Once Logstash is up and running, startup the Graylog2 server and Graylog2 web client in that order. Visit www.graylog2.org for details on how to start the server and web client.
You are all set. As your application and web logs get written, the pipeline of Logstash and Graylog2 will route it through to Graylog2 Web Interface and you should be able to run searches and analytics.
http://127.0.0.1:3000 is where Graylog2 web interface is available.

Conclusion

Log Monitoring is a critical tool in your troubleshooting arsenal. Based on the information you capture in your log files, it can also be a strategic tool for your company to perform analytics and searches, which in turn enables you to be a better customer-focused organization. Because the quality of your analytic depends on the input data, it may be a good idea to setup your monitoring using free/open-source software like Logstash+Graylog2 and then refine your application code to fine tune your logging input. This is not a feature that is functional on Day 1 of going live. You will have to spend time tuning your entire setup to arrive at optimal input data and output analytics.
Some things to consider:
  • Treat this as a project with a definite charter and expected outcomes
  • Involve business and IT ops to define the analytics output desired
  • Involve your development teams to ensure that the data captured in the log files will support the analytics requirements
  • Ensure buy-in from teams for continuous improvements
  • Prototype with free/open-source tools initially.
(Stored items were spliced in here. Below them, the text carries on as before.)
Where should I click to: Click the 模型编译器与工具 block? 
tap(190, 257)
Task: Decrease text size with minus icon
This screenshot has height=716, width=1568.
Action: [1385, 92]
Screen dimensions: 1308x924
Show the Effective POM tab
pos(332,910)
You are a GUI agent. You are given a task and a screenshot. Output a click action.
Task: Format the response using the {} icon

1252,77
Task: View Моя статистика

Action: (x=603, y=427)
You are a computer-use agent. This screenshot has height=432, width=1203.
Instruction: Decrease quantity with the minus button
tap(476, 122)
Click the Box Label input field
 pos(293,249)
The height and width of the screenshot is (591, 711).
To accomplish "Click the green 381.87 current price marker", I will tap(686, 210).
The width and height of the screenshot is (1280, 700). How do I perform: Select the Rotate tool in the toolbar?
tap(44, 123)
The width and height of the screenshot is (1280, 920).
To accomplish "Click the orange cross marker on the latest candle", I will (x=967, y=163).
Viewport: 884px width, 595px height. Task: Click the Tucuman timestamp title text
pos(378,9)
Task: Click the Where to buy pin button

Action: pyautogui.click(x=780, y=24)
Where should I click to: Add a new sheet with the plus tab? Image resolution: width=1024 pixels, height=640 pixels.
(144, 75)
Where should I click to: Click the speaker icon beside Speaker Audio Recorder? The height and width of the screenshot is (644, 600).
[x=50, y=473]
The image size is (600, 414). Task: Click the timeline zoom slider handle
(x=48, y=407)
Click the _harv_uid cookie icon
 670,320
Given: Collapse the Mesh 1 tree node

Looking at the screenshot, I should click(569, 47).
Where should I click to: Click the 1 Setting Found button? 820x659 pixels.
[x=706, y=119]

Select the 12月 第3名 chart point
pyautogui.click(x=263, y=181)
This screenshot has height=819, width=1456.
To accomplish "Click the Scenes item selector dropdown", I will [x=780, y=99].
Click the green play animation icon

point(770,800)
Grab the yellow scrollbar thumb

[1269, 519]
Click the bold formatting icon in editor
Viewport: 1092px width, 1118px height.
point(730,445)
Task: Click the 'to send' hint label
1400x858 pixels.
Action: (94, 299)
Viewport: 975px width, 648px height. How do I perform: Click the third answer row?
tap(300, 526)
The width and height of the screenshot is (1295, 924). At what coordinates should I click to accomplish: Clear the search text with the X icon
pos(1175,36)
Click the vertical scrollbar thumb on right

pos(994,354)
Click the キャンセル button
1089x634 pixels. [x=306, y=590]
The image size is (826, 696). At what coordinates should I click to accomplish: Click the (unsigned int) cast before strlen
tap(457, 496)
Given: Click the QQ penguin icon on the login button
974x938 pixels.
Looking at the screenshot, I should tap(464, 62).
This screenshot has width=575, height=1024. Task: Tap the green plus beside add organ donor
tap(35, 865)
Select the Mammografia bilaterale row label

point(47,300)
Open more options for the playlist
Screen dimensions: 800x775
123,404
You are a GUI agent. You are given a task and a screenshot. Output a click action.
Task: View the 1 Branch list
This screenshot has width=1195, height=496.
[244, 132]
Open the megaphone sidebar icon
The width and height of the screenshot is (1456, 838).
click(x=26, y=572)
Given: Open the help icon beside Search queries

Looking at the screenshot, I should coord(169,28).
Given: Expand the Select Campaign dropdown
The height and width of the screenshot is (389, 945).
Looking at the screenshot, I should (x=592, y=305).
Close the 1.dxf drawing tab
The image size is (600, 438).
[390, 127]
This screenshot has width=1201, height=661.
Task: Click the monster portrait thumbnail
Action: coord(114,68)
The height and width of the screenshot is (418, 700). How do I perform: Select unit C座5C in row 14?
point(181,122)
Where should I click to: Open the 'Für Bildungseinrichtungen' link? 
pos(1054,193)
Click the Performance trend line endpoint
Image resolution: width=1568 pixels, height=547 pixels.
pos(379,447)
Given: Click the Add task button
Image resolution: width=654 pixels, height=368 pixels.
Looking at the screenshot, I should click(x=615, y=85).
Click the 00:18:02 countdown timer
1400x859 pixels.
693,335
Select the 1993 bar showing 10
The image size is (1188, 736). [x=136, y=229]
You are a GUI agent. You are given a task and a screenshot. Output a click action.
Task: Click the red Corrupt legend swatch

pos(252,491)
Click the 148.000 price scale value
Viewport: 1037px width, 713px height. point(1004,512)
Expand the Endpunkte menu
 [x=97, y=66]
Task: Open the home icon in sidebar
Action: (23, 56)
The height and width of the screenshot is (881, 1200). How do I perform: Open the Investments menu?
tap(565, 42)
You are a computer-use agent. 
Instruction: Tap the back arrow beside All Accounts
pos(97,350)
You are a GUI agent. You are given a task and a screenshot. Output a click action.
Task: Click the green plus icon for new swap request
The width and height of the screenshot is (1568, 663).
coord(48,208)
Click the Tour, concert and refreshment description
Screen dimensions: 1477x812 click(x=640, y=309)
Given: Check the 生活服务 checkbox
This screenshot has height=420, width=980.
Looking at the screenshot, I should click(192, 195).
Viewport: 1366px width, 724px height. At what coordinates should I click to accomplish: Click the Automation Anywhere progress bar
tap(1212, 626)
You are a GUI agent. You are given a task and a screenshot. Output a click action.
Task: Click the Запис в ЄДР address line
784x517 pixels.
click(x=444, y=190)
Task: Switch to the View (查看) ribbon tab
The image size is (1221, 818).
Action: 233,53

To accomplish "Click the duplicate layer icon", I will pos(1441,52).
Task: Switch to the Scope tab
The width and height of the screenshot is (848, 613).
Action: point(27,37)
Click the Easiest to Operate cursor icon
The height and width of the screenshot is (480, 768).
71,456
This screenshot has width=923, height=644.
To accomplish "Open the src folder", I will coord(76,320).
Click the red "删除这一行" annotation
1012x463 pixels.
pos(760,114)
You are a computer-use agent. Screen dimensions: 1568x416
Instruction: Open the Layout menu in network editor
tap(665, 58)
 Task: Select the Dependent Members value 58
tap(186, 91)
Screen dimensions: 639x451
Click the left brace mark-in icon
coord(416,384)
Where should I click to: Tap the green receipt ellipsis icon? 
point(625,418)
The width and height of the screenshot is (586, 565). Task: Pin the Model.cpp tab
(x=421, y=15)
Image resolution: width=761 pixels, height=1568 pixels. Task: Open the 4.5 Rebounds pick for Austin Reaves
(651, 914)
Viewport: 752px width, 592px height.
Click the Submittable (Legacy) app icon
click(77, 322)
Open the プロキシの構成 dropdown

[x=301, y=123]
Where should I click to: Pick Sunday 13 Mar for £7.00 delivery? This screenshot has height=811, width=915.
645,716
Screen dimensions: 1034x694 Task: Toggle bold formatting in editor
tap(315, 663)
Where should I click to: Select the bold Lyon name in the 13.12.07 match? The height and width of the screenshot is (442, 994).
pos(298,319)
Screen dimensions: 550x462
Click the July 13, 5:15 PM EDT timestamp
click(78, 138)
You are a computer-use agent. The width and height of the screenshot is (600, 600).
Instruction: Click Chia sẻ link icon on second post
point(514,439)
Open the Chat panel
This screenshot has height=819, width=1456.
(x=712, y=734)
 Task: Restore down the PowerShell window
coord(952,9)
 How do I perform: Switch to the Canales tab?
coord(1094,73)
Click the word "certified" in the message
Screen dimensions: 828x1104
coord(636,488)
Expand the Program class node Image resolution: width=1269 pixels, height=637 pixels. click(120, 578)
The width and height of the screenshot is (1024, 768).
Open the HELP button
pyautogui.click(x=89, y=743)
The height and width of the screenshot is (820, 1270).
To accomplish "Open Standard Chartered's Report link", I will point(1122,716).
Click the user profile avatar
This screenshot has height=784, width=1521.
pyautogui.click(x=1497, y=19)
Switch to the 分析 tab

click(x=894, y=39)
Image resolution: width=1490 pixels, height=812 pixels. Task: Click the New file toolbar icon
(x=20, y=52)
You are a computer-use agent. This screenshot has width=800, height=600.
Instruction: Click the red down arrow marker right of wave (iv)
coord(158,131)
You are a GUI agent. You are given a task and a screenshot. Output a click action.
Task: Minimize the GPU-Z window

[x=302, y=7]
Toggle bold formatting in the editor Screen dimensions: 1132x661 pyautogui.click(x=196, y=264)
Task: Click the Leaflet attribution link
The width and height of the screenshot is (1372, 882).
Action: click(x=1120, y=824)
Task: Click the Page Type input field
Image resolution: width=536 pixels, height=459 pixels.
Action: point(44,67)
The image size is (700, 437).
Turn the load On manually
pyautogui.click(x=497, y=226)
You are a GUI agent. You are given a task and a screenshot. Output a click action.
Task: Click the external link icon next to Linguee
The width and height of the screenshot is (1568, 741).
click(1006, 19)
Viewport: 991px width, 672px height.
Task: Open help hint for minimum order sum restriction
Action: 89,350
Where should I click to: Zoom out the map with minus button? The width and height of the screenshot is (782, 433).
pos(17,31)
This will definitely include involving your business and IT stakeholders to define requirements upfront for analytics. Also, your development teams must dedicate some time to design and implement an effective logging technique to capture the required data in the required format. With a little effort upfront and commitment to continuous improvement, you will get to the Promised Land of log aggregation and analytics.